- [INPUT]:

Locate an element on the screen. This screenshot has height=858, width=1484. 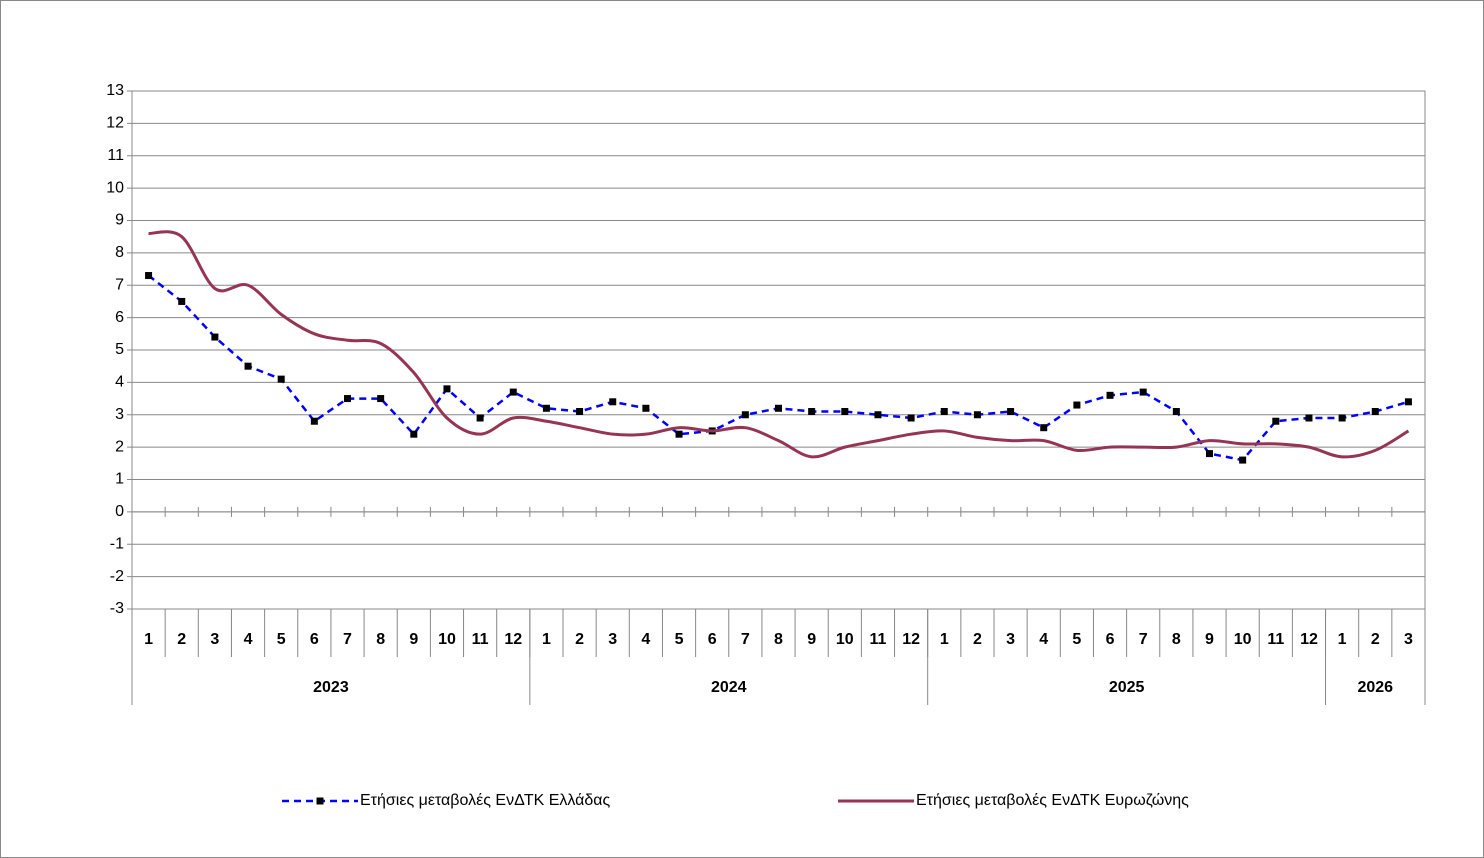
legend-label: Ετήσιες μεταβολές ΕνΔΤΚ Ευρωζώνης is located at coordinates (1052, 800).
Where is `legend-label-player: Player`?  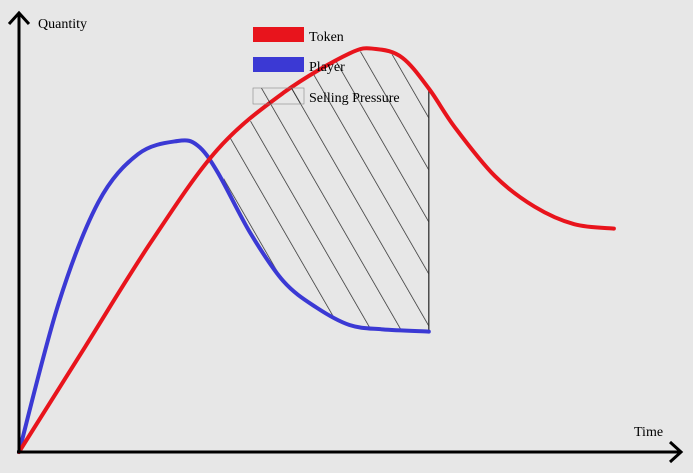
legend-label-player: Player is located at coordinates (327, 68).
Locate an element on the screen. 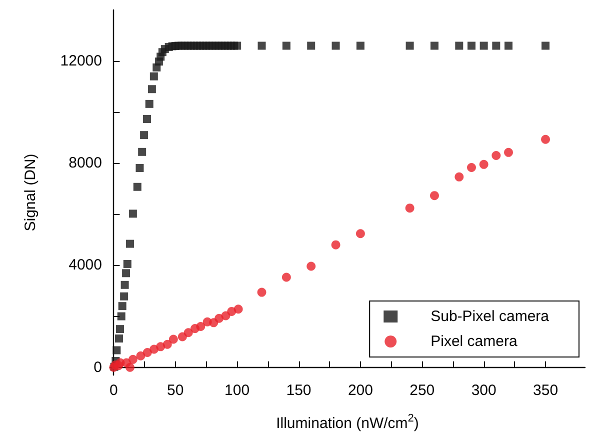  y-axis-title: Signal (DN) is located at coordinates (30, 193).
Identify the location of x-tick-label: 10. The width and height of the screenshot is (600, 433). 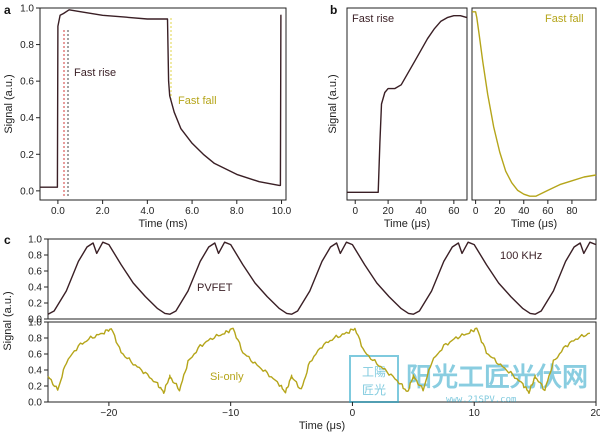
(475, 414).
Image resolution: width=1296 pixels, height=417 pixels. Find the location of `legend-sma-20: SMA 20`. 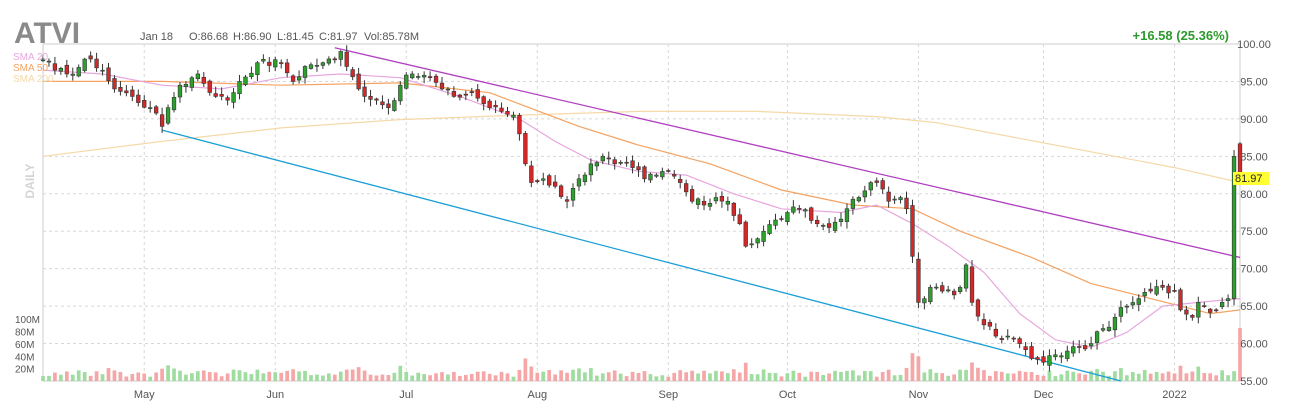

- [EXERCISE REQUIREMENTS]: Put every line, from the one that contains "Identify the location" through the end of the entries, into a Markdown table with the columns No. and Line, skipping any blank lines. Leave the pictures out.

- [RESULT OF THE EXERCISE]:
| No. | Line |
|---|---|
| 1 | Identify the location of x-tick-label: 10. The width and height of the screenshot is (600, 433).  |
| 2 | (475, 414). |
| 3 | Image resolution: width=1296 pixels, height=417 pixels. Find the location of `legend-sma-20: SMA 20`.  |